··· DATASET CONTENT ···
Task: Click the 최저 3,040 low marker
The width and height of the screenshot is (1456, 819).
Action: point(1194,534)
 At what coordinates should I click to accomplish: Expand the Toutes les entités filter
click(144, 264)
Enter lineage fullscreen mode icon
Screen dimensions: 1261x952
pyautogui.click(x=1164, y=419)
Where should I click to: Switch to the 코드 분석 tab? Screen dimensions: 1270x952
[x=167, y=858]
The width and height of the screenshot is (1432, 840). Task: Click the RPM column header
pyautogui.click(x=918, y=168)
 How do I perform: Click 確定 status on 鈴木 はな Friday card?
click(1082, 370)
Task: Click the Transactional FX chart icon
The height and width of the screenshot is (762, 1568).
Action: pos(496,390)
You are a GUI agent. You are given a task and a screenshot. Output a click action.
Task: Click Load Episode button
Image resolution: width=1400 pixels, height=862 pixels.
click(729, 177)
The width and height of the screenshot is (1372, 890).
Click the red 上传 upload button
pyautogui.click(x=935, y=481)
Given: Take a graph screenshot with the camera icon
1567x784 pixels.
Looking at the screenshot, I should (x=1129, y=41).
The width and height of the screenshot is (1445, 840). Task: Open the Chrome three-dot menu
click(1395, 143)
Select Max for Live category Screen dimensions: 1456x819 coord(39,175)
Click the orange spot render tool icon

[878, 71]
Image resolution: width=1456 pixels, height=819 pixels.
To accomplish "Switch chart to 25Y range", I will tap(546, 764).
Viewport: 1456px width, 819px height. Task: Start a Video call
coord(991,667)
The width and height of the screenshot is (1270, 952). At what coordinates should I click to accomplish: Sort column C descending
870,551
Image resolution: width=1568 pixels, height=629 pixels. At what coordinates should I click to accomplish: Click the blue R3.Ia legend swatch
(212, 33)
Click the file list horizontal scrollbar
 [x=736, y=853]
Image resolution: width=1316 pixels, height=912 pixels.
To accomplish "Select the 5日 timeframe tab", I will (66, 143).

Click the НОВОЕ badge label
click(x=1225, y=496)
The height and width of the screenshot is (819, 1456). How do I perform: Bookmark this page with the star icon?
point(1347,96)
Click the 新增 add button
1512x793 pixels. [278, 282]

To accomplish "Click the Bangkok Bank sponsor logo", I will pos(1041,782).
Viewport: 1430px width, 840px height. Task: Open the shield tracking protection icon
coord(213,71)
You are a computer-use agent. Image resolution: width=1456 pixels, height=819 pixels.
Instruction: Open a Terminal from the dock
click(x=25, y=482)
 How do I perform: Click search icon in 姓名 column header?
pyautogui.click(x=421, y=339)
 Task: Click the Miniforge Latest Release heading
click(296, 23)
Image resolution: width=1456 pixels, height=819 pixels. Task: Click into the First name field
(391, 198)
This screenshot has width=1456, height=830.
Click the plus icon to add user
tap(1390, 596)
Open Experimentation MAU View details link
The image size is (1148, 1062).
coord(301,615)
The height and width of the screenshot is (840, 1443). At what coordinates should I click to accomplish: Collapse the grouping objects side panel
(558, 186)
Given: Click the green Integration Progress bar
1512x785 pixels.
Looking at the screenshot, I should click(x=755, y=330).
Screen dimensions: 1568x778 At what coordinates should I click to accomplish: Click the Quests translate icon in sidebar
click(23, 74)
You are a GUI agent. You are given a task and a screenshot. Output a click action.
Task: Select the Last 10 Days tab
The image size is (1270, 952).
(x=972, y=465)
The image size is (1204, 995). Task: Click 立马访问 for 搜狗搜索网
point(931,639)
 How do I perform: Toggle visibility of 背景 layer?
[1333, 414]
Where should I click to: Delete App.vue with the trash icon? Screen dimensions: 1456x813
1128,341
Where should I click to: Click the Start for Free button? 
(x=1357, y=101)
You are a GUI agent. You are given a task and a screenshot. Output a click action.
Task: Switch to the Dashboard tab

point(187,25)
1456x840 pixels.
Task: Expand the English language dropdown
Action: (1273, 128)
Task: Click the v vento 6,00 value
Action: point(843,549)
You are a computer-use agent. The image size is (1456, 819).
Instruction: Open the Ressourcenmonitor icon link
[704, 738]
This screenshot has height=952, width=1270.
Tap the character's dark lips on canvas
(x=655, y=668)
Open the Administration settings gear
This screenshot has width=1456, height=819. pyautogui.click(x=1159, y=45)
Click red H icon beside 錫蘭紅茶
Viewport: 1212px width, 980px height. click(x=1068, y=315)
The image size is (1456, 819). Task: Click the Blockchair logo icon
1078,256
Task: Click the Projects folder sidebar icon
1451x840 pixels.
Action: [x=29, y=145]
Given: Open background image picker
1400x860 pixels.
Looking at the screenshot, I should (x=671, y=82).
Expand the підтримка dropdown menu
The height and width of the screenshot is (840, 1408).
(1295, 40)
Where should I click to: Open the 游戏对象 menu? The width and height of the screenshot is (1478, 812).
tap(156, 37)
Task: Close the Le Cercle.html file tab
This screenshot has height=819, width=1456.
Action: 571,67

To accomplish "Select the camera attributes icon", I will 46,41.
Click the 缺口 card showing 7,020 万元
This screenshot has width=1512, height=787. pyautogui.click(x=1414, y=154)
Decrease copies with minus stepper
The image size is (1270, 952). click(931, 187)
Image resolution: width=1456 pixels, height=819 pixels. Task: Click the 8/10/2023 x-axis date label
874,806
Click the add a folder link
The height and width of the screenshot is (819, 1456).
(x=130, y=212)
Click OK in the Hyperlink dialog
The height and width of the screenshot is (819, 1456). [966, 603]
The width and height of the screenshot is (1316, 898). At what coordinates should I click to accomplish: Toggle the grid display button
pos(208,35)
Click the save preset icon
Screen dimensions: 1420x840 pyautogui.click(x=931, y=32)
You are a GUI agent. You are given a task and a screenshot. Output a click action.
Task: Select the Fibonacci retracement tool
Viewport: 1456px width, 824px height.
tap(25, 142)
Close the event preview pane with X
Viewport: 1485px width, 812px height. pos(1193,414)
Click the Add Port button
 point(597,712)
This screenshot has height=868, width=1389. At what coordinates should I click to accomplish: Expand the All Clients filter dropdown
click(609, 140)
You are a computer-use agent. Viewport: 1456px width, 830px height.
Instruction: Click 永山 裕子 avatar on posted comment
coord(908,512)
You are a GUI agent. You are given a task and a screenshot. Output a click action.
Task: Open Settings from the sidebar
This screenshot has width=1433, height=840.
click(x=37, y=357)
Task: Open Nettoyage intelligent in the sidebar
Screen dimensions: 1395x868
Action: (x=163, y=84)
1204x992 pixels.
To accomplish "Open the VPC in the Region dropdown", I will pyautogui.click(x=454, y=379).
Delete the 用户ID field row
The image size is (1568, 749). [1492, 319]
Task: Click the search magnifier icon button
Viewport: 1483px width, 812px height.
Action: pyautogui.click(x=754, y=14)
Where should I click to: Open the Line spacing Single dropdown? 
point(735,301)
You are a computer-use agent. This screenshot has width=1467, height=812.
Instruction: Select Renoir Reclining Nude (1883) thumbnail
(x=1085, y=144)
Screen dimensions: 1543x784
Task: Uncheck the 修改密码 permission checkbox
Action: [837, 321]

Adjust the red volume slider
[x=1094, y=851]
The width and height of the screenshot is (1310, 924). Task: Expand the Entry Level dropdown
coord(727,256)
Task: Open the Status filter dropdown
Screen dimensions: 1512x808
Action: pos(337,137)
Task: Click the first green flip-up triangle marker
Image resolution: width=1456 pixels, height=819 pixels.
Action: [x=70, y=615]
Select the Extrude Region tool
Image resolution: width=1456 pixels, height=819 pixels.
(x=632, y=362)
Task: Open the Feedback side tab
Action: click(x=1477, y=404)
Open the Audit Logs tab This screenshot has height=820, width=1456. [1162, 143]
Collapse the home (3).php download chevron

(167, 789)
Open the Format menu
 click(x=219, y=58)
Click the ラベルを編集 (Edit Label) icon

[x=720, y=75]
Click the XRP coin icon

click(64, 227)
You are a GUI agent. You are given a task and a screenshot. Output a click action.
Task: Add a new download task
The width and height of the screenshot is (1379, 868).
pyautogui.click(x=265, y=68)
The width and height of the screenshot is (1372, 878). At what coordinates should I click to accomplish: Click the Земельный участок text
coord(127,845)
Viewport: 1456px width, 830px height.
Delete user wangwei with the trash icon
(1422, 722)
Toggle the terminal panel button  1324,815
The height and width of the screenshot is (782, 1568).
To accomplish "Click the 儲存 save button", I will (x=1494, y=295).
···
### [REQUIREMENT]
Return, with no change at all, every line in the entries above from the line containing "Instruction: Click 永山" through the line containing "Task: Click the search magnifier icon button".

### [WRITTEN SOLUTION]
Instruction: Click 永山 裕子 avatar on posted comment
coord(908,512)
You are a GUI agent. You are given a task and a screenshot. Output a click action.
Task: Open Settings from the sidebar
This screenshot has width=1433, height=840.
click(x=37, y=357)
Task: Open Nettoyage intelligent in the sidebar
Screen dimensions: 1395x868
Action: (x=163, y=84)
1204x992 pixels.
To accomplish "Open the VPC in the Region dropdown", I will pyautogui.click(x=454, y=379).
Delete the 用户ID field row
The image size is (1568, 749). [1492, 319]
Task: Click the search magnifier icon button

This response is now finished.